O ministro Dias Toffoli, relator do caso do Banco Master no Supremo Tribunal Federal (STF), determinou que a Polícia Federal (PF) deve enviar à Corte todos os dados extraídos de celulares e computadores apreendidos. Na decisão, que ocorreu na quinta-feira, 12, Toffoli exigiu que a PF encaminhe o conteúdo integral das mídias, incluindo laudos periciais detalhados com informações telemáticas, informáticas e telefônicas. Essa determinação foi feita após um pedido da defesa, que relatou dificuldades para obter cópias dos laudos eletrônicos. A PF havia alegado problemas técnicos e a necessidade de autorização judicial específica para liberar o grande volume de arquivos armazenados. O ministro enfatizou que a ordem deve ser cumprida imediatamente para garantir o pleno exercício da defesa no processo.

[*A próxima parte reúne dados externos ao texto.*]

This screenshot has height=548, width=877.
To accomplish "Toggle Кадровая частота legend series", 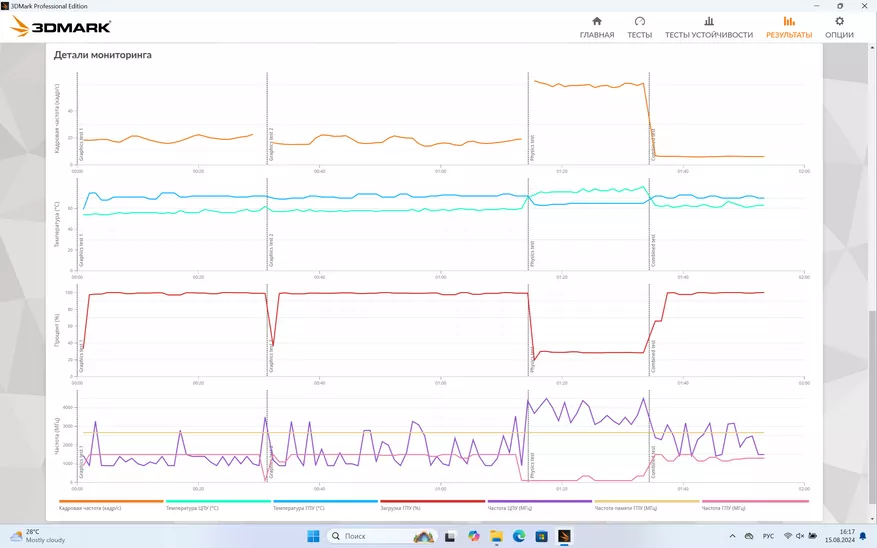I will (x=90, y=508).
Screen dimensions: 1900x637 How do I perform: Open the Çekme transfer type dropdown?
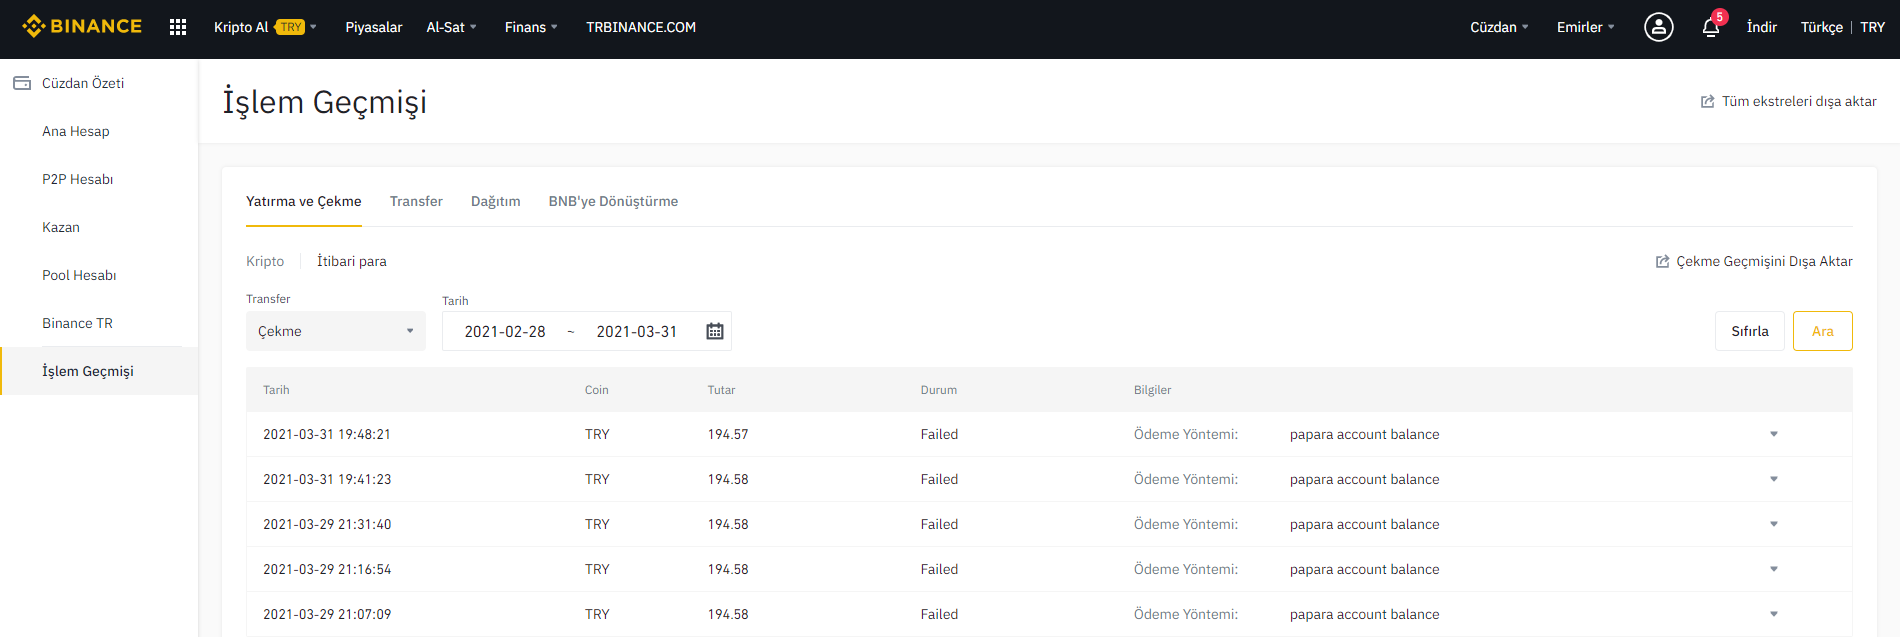(336, 331)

A exigência de Toffoli ocorre em um contexto de alta tensão entre o magistrado e os investigadores da PF. Recentemente, a PF entregou um relatório ao presidente do STF, ministro Edson Fachin, sobre o celular de Daniel Vorcaro, ex-controlador do banco, que continha mensagens mencionando o nome de Toffoli. Essa situação levou à abertura de um pedido de suspeição contra o relator na Corte. O gabinete de Toffoli, por sua vez, classificou esse pedido como infundado, alegando que a PF não possui legitimidade jurídica para tal solicitação, uma vez que não é parte do processo, de acordo com o Código de Processo Civil.
A determinação de Toffoli visa centralizar no STF o controle sobre todo o material coletado durante as buscas da Operação Barco de Papel, buscando assegurar que nenhum elemento de prova fique restrito aos arquivos da Polícia Federal sem o devido registro nos autos. Essa ação reflete a importância da transparência e do controle judicial em investigações que envolvem figuras públicas, garantindo que o devido processo legal seja respeitado.